In the years since 2012, farmers themselves had to deal with 49 percent growth in “commercial seed and plant” prices, 46 percent increases in the cost of production insurance, and a near-tripling of the cost of live cattle.
So should we conclude that Big Grocery is basically an industry whose profits are held to a barely sustainable minimum by macro economic events far beyond their control? Well that’s pretty much what the Retail Council of Canada (RCC) claims. Back in 2023, Competition Bureau Canada published a lengthy response from the RCC to the consultation on the Market study of retail grocery.
The piece made a compelling argument that food sales deliver razor-thin profit margins which are balanced by the sale of more lucrative non-food products like cosmetics.
However, things may not be quite as simple as the RCC presents them. For instance:
- While it’s true that the large number of supermarket chains in Canada suggests there’s little concentration in the sector, the fact is that most independents buy their stock as wholesale from the largest companies.
- The report pointed to Costco and Walmart as proof that new competitors can easily enter the market, but those decades-old well-financed expansions prove little about the way the modern market works. And online grocery shopping in Canada is still far from established.
- Consolidated reporting methods would make it hard to substantiate some of the report’s claims of ultra-thin profit margins on food.
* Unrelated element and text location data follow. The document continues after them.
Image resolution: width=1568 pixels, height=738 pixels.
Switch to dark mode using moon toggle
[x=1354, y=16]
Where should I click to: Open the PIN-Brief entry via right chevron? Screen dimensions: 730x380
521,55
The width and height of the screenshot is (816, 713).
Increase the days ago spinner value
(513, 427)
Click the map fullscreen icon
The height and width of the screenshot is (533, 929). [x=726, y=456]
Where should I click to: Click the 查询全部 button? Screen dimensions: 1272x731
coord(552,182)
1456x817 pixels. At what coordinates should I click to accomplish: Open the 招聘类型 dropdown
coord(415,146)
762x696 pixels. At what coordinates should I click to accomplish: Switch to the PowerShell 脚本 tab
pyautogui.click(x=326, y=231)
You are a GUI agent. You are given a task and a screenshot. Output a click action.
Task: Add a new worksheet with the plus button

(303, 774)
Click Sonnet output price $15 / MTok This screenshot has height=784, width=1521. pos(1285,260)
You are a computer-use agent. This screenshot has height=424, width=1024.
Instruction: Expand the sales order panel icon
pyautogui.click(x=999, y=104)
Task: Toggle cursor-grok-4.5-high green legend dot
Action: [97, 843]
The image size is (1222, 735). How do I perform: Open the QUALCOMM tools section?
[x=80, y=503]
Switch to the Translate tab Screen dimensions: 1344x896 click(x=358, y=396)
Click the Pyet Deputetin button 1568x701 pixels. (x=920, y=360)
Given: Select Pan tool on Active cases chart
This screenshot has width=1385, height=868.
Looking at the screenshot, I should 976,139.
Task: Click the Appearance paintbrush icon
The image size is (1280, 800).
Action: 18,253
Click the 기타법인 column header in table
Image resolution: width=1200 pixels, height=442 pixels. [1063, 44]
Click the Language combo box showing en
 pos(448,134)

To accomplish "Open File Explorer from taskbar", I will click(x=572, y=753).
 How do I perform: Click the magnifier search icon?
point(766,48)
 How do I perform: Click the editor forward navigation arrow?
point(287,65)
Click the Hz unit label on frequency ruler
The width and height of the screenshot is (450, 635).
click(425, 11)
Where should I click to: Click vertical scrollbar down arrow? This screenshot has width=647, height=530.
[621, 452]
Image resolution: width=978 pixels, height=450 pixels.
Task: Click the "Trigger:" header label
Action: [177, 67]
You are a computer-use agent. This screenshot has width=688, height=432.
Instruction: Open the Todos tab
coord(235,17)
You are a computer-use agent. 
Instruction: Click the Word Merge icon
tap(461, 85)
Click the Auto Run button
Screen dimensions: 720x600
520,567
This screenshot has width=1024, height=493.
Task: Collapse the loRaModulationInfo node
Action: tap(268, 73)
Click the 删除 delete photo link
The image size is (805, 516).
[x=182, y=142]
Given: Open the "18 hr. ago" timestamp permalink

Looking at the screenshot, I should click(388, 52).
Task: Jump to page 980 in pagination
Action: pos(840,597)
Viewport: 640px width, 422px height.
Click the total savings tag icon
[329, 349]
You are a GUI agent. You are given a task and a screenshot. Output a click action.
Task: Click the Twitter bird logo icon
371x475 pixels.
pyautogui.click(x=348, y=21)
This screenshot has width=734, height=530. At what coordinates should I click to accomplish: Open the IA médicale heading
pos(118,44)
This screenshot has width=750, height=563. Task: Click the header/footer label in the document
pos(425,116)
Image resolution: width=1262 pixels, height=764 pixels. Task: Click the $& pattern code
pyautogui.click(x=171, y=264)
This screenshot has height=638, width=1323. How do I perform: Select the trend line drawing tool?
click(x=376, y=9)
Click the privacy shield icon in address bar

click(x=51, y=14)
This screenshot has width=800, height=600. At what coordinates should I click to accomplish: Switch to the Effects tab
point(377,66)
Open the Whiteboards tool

- The fact that grocers are passing on costs selectively through promotional strategies, private-label pricing, and shrinkflation adjustments suggests that they retain at least some control over their supplier costs.
- The claim that Canada’s food price inflation is more or less the same as in other peer countries was true in 2022. But we’ve since seen higher inflation here than, for instance, in the U.S.
Nevertheless, there’s vanishingly little evidence to support claims of outright price gouging. Rising supply chain costs are real and even high-end estimates of Loblaw, Metro, and Sobeys net profit margins are in the two to five percent range. That’s hardly robber baron territory.
What probably is happening is some opportunistic margin-taking through various selective pricing strategies. And at least some price collusion has been confirmed.
How much might such measures have cost the average Canadian family? A reasonable estimate places the figure at between $150 and $350 a year. That’s real money, but it’s hardly enough to justify gutting the entire free market in favor of some suicidal system of central planning and control.